The identification of centrality of spirituality translates to having other themes that work in tandem with the central idea of spirituality. The entire cultural landscape has to function in tandem with all the representative ideas adding to the central theme whose cultural practices are informed and underpinned by application of spirituality.
The repetition that we identified in the last article is important to give it yet another closer look. There is repetition within a single circle, for example that of the two upright sarsens with their single horizontal lintel. It is possible to count the number of repeated units in the circle. If our interpretation is right that the unit is a grave, that reinforces and reiterates the expressed idea, that of eternity, perpetuity and continuity.
The said continuity does not refer to the site on account of its stone architecture. Rather, eternity rests within the spirits that emanated from the death of the ancestors.
The fundamental belief is the endlessness and indestructibility of a soul and its spirit.

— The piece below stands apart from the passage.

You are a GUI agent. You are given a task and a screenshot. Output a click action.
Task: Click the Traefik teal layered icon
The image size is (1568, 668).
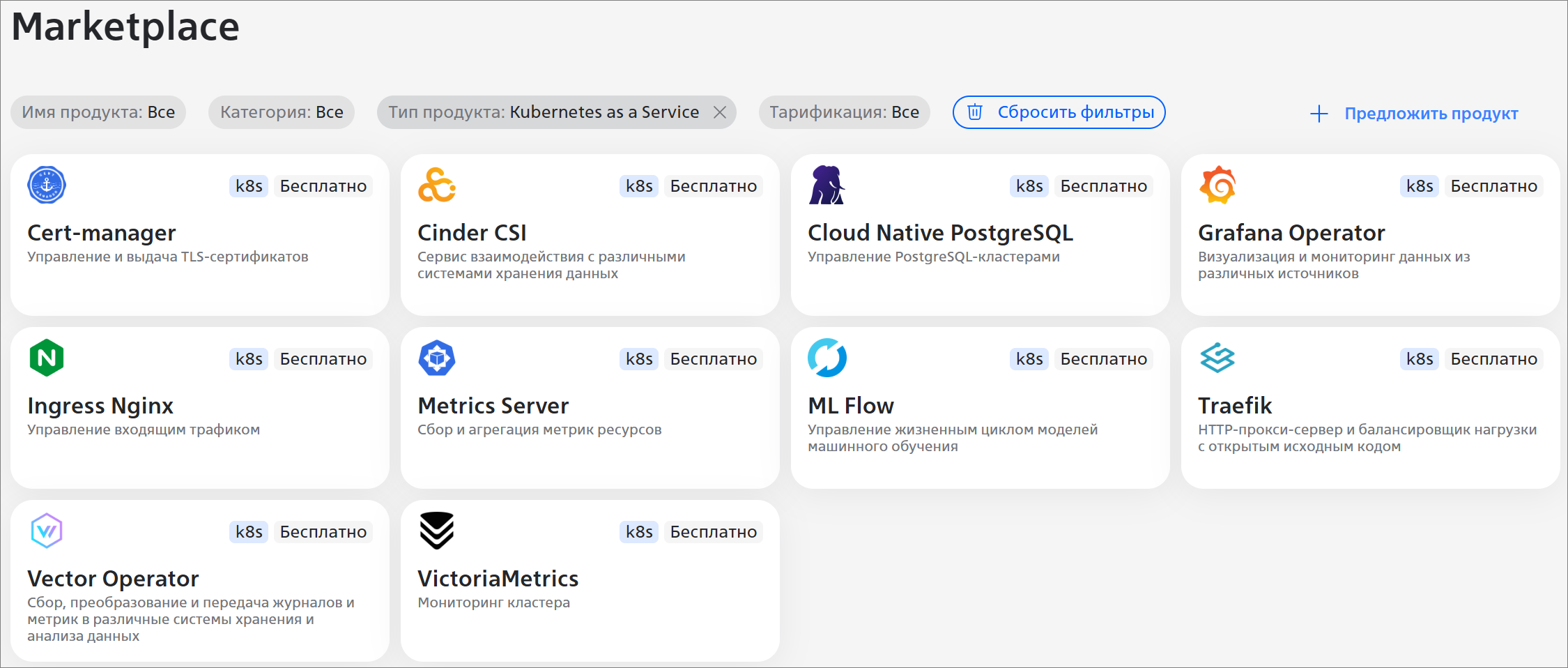(x=1217, y=358)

It transforms and evolves through many stages till its final destination when it heads for a particular star.
This is a belief and no one has a right to think only their beliefs or scientific ideas are the sole and only truth or reality.
In addition to repetition within a single circle, there is also repetition of circles which are nearly concentric circles with their centre and epicenter inside the innermost circle, the one with the shortest diameter.
As we get across the various circles as we move to the centre, we should expect increasing sacredness in the case where this is a ritual site. We are approaching the Holy of Holies where propitiation of resident spirits takes place.
Where there is a ritual altar we would expect it to be located within the innermost circle among the repeated concentric circles.
In terms of access to Stonehenge, we would also expect restricted access to the innermost circle as only the sacred and divine persons enter to officiate in privacy. It is a privacy that is some kind of protection of intellectual property.
The site is one of potency and power and whoever controls the rituals has access to power. As a result, not everyone should know how the rituals are conducted. What is important here is that the ideas we are gleaning from architecture that is related to spiritual beliefs add to the identified theme of the site as a place from where energy, power and continued life are derived.
Stones, regardless of their nature, chemical composition and magnitude will count for naught on their own account for purposes of contributing towards expressions of spirituality. At the same time, in the absence of death there are no spirits to talk about, hence there is no spirituality to ever think may exist for human manipulation.
Circles mark territories within which there are different specific utilities. This ties up with who has access to which spaces as demarcated by circles or sometimes wooden palisades. This is true even at the functional level which may be devoid of any spiritual ramifications. Within a city there are differentiated utility zones where different functions are designated: residential, recreational, industrial and commercial, inter alia.
We note that circularity was not the preserve of material items such as stones and wood. Surrounding the stone circles were ditches and banks that exhibited near perfect circularity.
The question that remains unresolved and open for speculation is the use or role of these deep ditches and high banks from dug out soil material. We are thus going to throw our own guesses as our contribution to the ongoing search for interpretation of Stonehenge.